If the technology is smart enough to read and understand the diverse terminology used in various inpatient documents (history and physical, discharge summary, operative report, and consultations), it can assist and automate portions of outpatient coding as well. This type of CAC technology would rely on a data field that distinguishes a record as inpatient or outpatient so it could invoke the appropriate coding guidelines.

What should you expect from an inpatient CAC solution? First and foremost, expect it to streamline the coding process, resulting in increased efficiency (accuracy, consistency, and productivity) for inpatient coders. You also want an inpatient CAC solution that brings together in a single view all the documents a coder needs to code a chart. You want to give coders the ability to work without having to go to multiple locations—not to mention the ability to work remotely.

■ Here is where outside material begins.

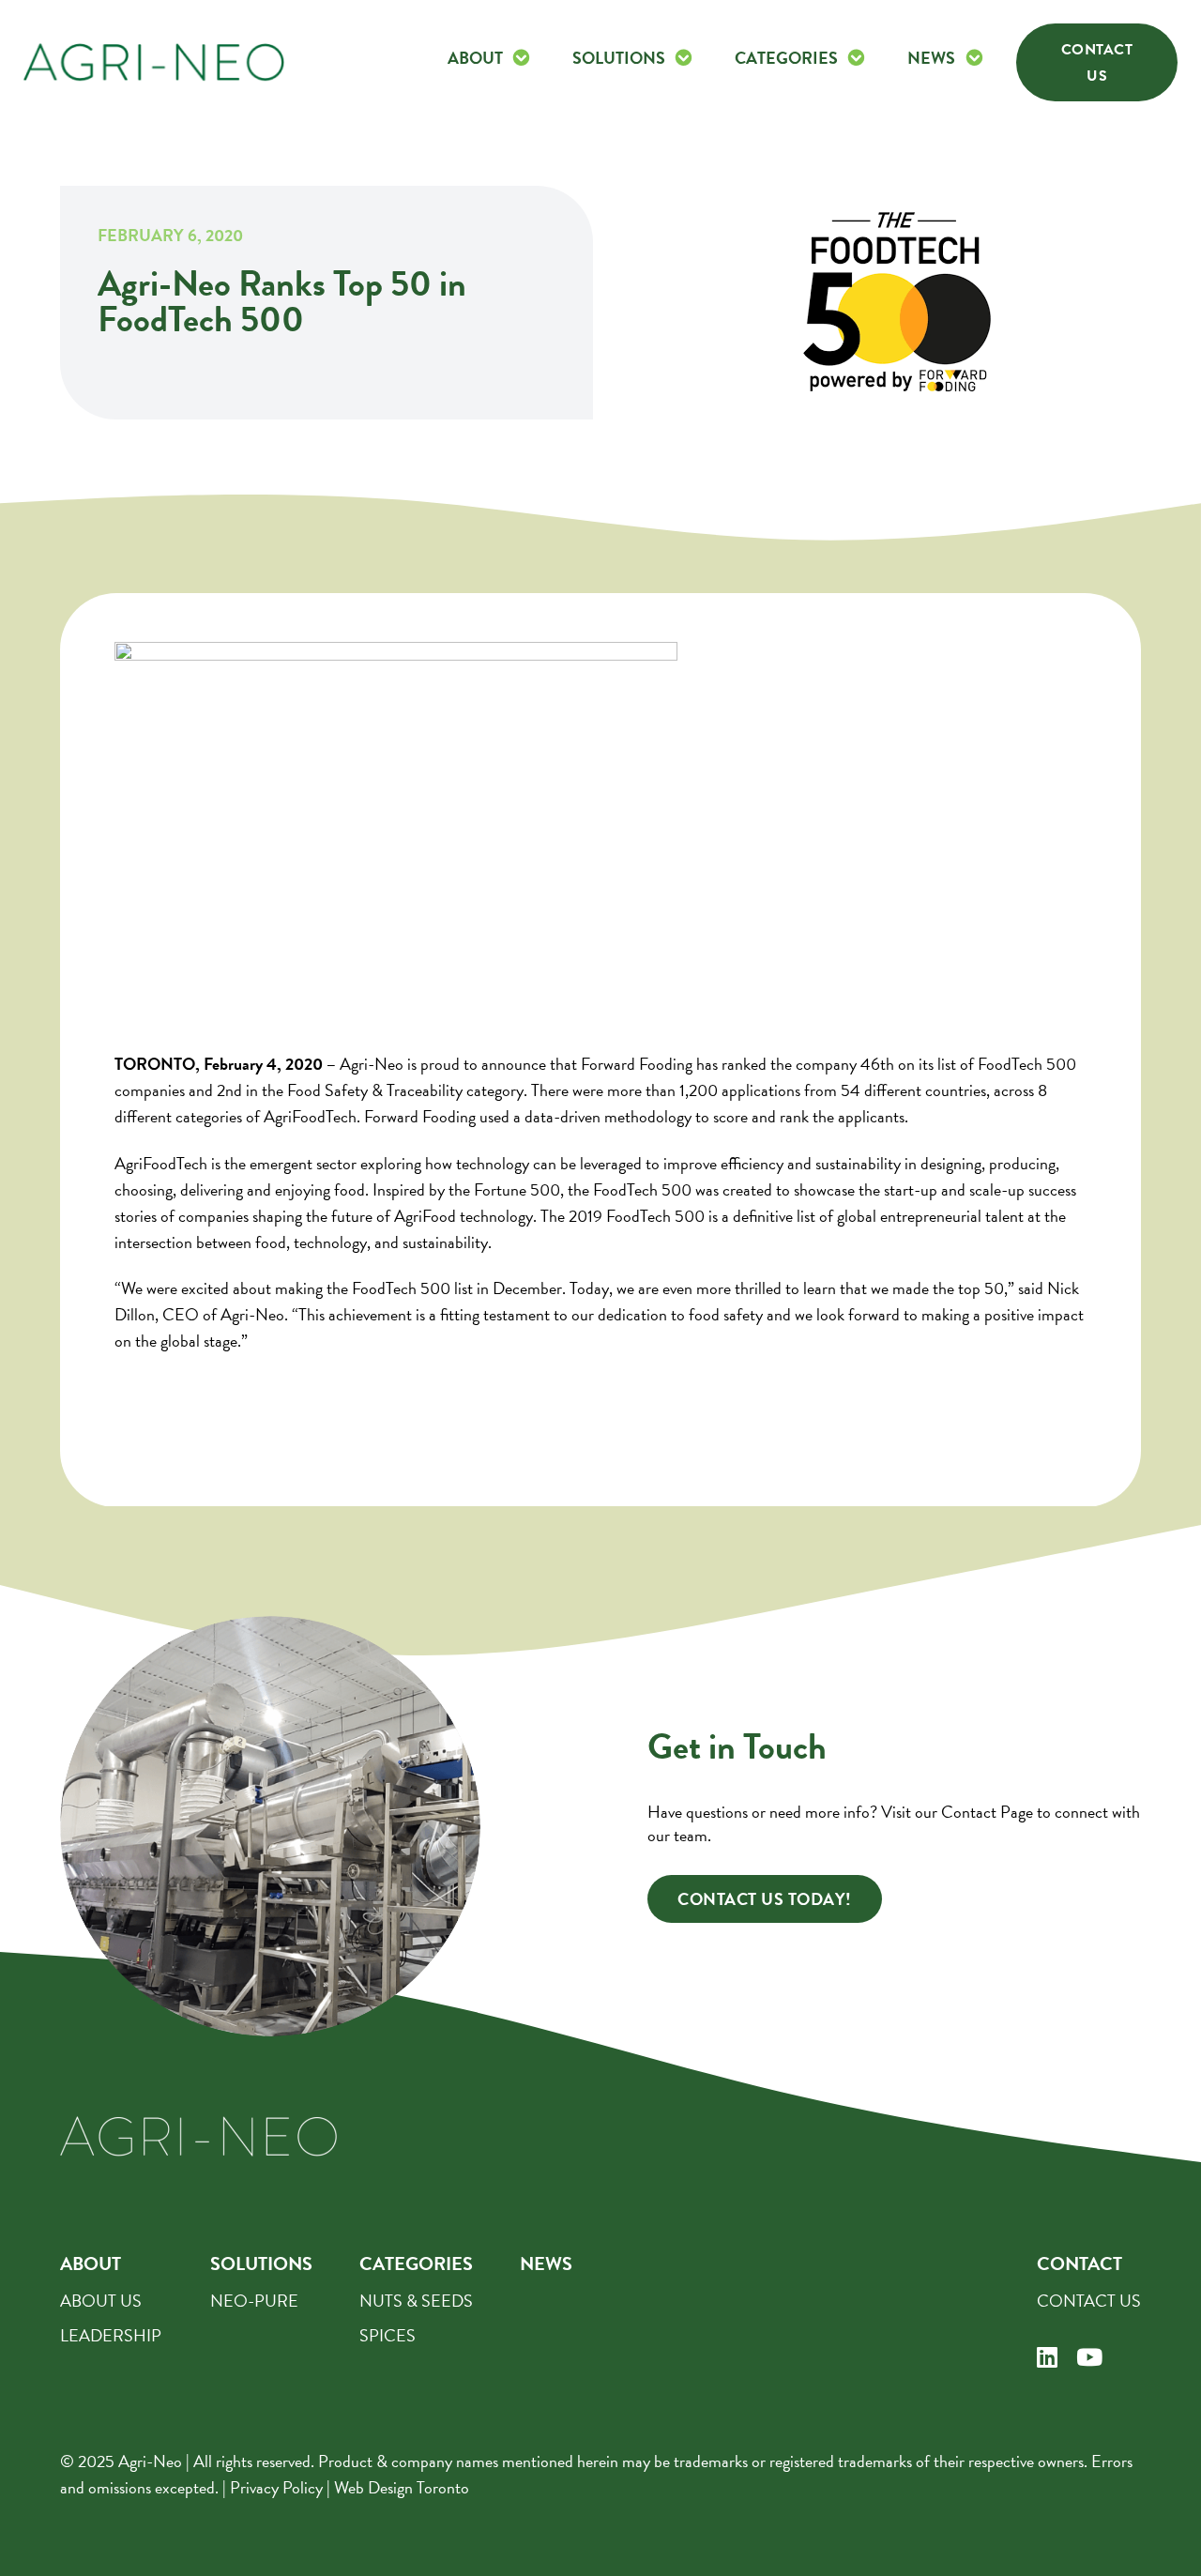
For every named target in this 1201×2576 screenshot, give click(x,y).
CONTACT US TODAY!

Furthermore, most would agree that coding is subjective and based on the knowledge and judgment of each individual coder. Knowing that coder variability is a significant challenge to manage, healthcare facilities also want coders to have maximum flexibility to change, alter, or modify the codes and to select the principal and secondary diagnoses and procedures as they deem necessary.

The CAC solution should also be able to learn from your coders over time so the way it codes gradually conforms to the way the coders perform the function. Also, expect a CAC solution that knows when to code and when not to code. Should you expect inpatient CAC to replace your coders? Certainly not—and it won’t. In fact, it’s just the opposite: It relies on coder interaction.

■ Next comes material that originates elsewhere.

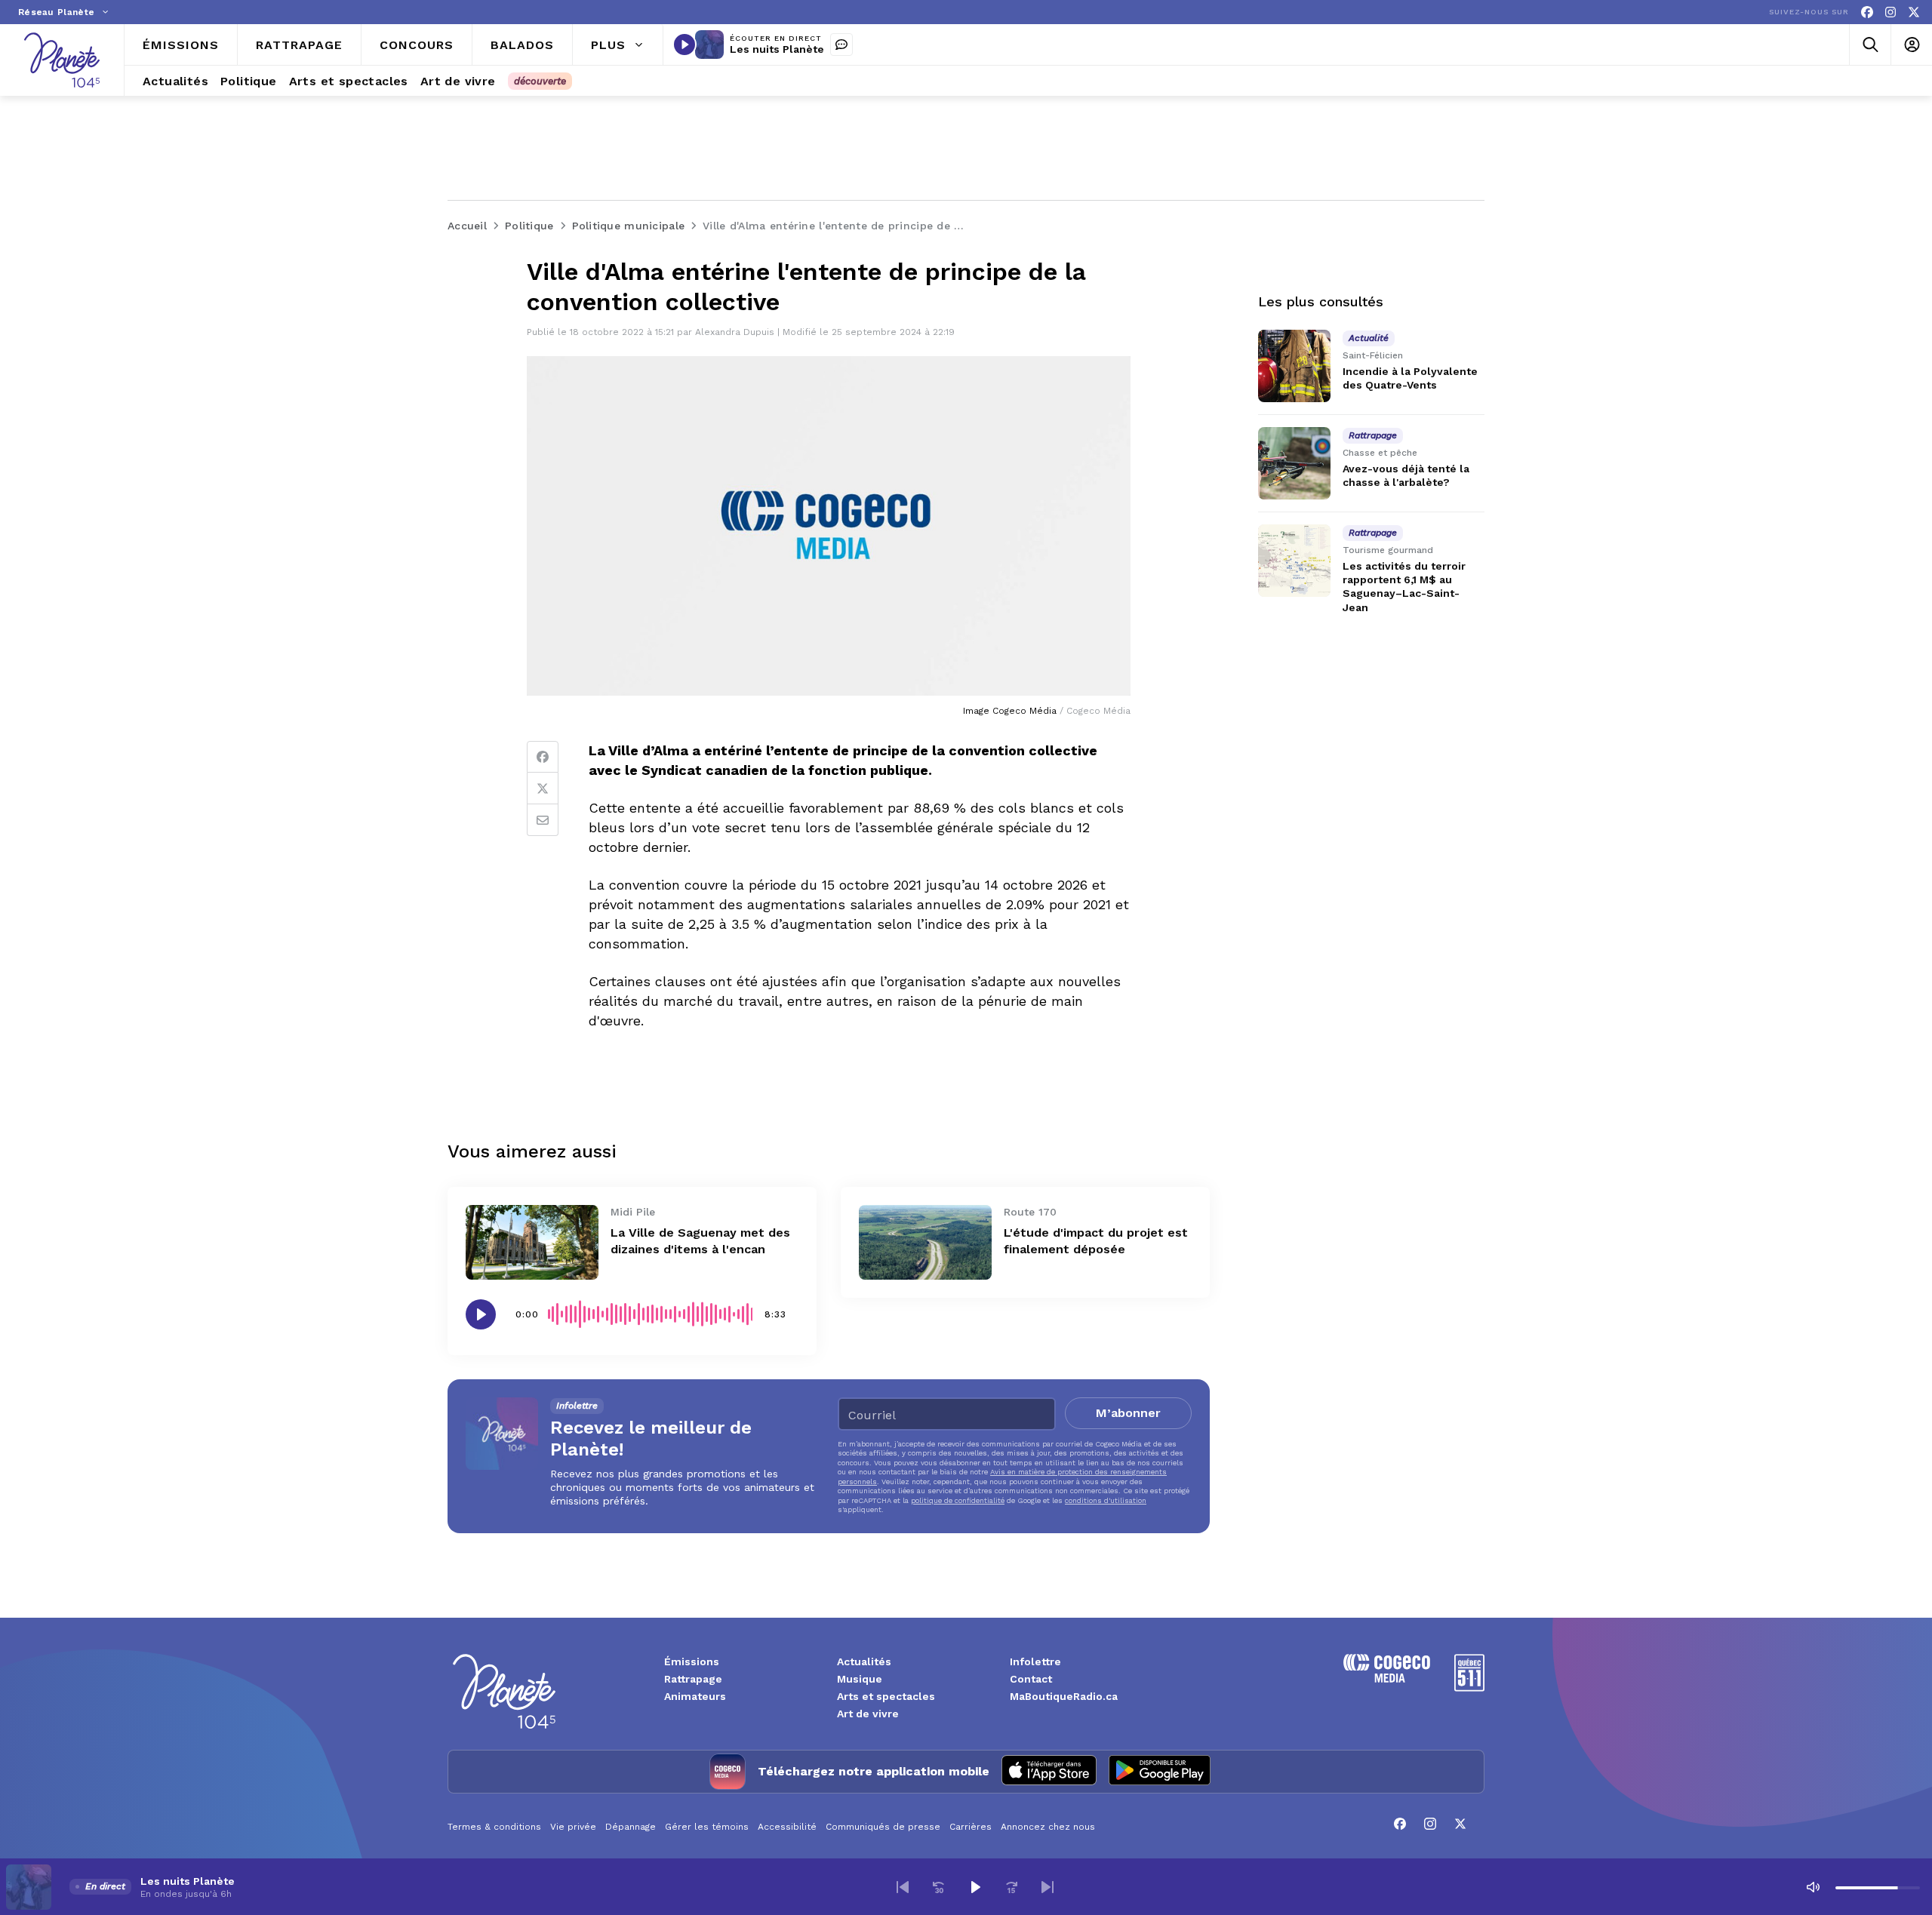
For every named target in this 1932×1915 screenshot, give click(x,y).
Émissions (691, 1661)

Applying CAC for inpatient coding is a creative way of tackling a common process and one that will continue to change and evolve because of regulatory requirements and other changes established by external forces. Inpatient CAC’s benefits include effective DNFB management, positive financial results, a decrease in chart processing time, improved auditing capabilities, accelerated coder performance, a reduction in costs associated with coding backlogs, and an enabling technology for remote coding. Beyond coding, inpatient CAC can support other areas such as clinical documentation improvement programs, information/data abstraction, auditing, and pay-for-performance data generation.

Inpatient CAC technology is fascinating, and the possibilities for its application are endless.

— Dee Lang, RHIT, is president of Dee-L & Associates, LLC, an information management and technology consulting firm.